Trecho do texto »

┌──

Sem sessões presenciais de fisioterapia, jovens com deficiência enfrentam desafios na pandemia - Revista Esquinas

Sem sessões presenciais de fisioterapia, jovens com deficiência enfrentam desafios na pandemia

Por João Malafaia : julho 3, 2020

Beatriz Ban

O atendimento à distância tenta substituir tratamentos essenciais para esse grupo que também vem sofrendo com o acompanhamento escolar remoto 

Luciana Igliori percebeu, logo no começo da pandemia, que a quarentena não seria nada fácil. Ela é mãe de Beatriz, uma jovem de 17 anos com paralisia cerebral severa e, juntas, elas viviam uma rotina acelerada. Beatriz precisa de cuidados 24 horas por dia e, antes da chegada do novo coronavírus, tinha consultas semanais de fonoaudiologia e fisioterapia motora e respiratória – além da escola especializada todos os dias. Assim era a rotina de Beatriz e de muitos outros jovens com deficiência no Brasil, que, frente à pandemia, tiveram de adaptar suas necessidades à nova realidade.

└──

Lista de atividades »
a – Segundo o trecho do texto, quantos anos tem Beatriz?
b – Enumere todas as consultas semanais que Beatriz tinha antes da chegada do novo coronavírus, conforme o trecho do texto.
c – Repita, sem nenhuma alteração, a passagem do trecho do texto entre "O atendimento à" e "à nova realidade.", inclusive.

[Dados registrados]
┌──

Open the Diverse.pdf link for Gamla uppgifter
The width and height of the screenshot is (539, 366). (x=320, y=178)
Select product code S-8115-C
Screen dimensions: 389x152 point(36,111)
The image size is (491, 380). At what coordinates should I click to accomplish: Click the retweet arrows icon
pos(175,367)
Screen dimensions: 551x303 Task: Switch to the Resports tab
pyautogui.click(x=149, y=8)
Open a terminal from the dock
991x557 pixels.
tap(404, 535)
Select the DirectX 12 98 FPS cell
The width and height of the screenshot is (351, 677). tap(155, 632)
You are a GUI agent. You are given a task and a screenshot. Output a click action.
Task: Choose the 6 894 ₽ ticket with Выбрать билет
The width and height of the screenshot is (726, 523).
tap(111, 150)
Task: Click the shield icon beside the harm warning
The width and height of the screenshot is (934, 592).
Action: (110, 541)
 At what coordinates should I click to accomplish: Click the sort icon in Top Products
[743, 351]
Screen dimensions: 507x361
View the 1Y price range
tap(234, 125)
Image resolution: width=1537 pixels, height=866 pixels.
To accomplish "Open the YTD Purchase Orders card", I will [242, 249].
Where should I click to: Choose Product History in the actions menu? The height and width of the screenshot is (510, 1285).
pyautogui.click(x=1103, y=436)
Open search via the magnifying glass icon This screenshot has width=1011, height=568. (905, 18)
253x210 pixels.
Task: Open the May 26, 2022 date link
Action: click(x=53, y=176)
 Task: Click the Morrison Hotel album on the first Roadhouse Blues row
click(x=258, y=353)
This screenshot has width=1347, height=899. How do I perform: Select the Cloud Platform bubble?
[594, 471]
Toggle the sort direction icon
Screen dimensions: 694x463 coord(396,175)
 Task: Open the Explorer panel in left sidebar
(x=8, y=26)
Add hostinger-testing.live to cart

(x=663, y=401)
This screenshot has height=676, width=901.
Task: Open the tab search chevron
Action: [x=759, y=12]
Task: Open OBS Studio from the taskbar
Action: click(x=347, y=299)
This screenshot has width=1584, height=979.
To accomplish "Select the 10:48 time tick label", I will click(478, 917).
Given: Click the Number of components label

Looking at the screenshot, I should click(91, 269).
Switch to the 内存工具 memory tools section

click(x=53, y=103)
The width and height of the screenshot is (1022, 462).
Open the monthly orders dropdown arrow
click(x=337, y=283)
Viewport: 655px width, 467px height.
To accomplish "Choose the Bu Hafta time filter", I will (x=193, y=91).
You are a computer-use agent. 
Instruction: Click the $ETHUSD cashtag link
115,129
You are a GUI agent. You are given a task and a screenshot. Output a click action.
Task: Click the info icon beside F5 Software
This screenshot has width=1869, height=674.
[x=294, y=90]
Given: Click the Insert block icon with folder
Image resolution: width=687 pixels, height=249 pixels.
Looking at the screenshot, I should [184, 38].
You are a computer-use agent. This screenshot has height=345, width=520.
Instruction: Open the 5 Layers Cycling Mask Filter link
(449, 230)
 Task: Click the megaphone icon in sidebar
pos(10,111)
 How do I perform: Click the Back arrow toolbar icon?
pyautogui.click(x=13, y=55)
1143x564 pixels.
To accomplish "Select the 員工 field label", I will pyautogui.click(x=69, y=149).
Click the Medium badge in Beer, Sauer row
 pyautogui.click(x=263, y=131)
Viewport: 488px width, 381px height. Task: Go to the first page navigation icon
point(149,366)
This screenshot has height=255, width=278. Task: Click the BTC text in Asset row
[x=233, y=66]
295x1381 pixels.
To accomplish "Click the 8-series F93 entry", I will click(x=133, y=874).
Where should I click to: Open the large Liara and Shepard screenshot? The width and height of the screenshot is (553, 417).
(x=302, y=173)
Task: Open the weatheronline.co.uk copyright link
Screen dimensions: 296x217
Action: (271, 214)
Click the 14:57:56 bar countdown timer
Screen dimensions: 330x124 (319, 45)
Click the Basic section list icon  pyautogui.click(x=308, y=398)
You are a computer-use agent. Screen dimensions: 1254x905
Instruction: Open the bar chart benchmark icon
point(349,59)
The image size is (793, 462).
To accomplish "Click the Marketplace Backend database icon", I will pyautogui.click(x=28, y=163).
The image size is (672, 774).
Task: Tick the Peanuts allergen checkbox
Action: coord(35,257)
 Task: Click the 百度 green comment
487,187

└──

Suas respostas »
a – Beatriz tem 17 anos.

b – Fonoaudiologia, fisioterapia motora e fisioterapia respiratória.

c –
O atendimento à distância tenta substituir tratamentos essenciais para esse grupo que também vem sofrendo com o acompanhamento escolar remoto 

Luciana Igliori percebeu, logo no começo da pandemia, que a quarentena não seria nada fácil. Ela é mãe de Beatriz, uma jovem de 17 anos com paralisia cerebral severa e, juntas, elas viviam uma rotina acelerada. Beatriz precisa de cuidados 24 horas por dia e, antes da chegada do novo coronavírus, tinha consultas semanais de fonoaudiologia e fisioterapia motora e respiratória – além da escola especializada todos os dias. Assim era a rotina de Beatriz e de muitos outros jovens com deficiência no Brasil, que, frente à pandemia, tiveram de adaptar suas necessidades à nova realidade.